** Task 1 **
Decide whether each statement below agrees with the text on VIM Airlines, answering yes or no and quoting the deciding words: (a) VIM Airlines was headquartered in Moscow. (b) The airline began operations with a Boeing aircraft. (c) The company acquired Russian Sky Airlines in 2004.
** Task 2 **
According to the text on VIM Airlines, who established the company?
** Task 3 **
Pick up the text on VIM Airlines after its last sentence and continue it.

VIM Airlines
| IATA | ICAO | Call sign |
| NN | MOV | MOV AIR |
- Founded: 2000
- Ceased operations: 16 October 2017
- Hubs: Domodedovo International Airport; Vnukovo International Airport;
- Fleet size: 28
- Destinations: 50
- Headquarters: Moscow, Russia
- Key people: Alexander Kochnev (Director General); Rashid Mursekaev (President, owner);
- Website: vim-avia.com

= VIM Airlines =

Russian airline (2000–2017)

VIM Airlines (legally VIM Avia) was a Russian charter airline headquartered in Moscow based at Domodedovo International Airport. It offered international scheduled and charter operations for both passengers and cargo as well as wet lease services. Its licence was revoked by 4 November 2017 after its operations were suspended a few weeks earlier.

==History==
VIM Airlines was established by Viktor Ivanovich Merkulov (hence the name of the company) and started operations in 2000, with an Ilyushin Il-62M. At the end of 2004, the company acquired Chitaavia and Aerobratsk, followed by Russian Sky Airlines in 2005.

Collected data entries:
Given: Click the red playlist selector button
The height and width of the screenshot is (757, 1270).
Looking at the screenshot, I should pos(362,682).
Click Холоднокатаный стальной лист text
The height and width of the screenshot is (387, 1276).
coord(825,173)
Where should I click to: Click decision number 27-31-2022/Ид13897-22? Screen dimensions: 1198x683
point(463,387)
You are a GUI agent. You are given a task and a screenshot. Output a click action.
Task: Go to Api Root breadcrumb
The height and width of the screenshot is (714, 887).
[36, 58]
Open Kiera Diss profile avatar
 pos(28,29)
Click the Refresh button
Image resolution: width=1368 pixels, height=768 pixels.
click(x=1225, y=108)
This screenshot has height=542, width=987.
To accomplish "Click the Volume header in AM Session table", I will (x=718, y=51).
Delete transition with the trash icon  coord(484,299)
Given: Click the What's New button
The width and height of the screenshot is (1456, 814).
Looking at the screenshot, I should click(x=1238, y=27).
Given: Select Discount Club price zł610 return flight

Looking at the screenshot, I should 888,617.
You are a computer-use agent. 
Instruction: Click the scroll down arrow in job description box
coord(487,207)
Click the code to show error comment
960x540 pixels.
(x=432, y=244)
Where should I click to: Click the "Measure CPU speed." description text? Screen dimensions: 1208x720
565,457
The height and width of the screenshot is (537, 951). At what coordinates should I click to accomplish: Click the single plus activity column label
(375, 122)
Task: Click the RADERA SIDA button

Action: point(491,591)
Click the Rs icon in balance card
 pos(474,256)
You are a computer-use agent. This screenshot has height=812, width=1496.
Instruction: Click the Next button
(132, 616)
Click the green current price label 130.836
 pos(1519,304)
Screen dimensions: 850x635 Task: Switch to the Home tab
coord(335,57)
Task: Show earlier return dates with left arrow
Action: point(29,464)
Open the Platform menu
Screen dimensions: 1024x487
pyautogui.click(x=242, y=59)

** Final answer 1 **
(a) Yes: "a Russian charter airline headquartered in Moscow"
(b) No: "started operations in 2000, with an Ilyushin Il-62M"
(c) No: "followed by Russian Sky Airlines in 2005"

** Final answer 2 **
Viktor Ivanovich Merkulov established VIM Airlines.

** Final answer 3 **
On 28 September 2017, CEO Alexander Cochnev and Chief Accountant Yekaterina Panteleyeva were arrested after an embezzlement case against the employers of the company.

In late September 2017, VIM Airlines' aircraft were seized at foreign airports and several routes were cancelled, including all operations from its home base Moscow-Domodedovo. The airline's aircraft were seized by lessors in Turkey following ongoing investigations by the Russian authorities. The airline suspended all charter operations in September 2017 and suspended all scheduled operations on 15 October 2017. On 4 November 2017, the airline's license was revoked by Russian authorities as the airline was unable to resume flights.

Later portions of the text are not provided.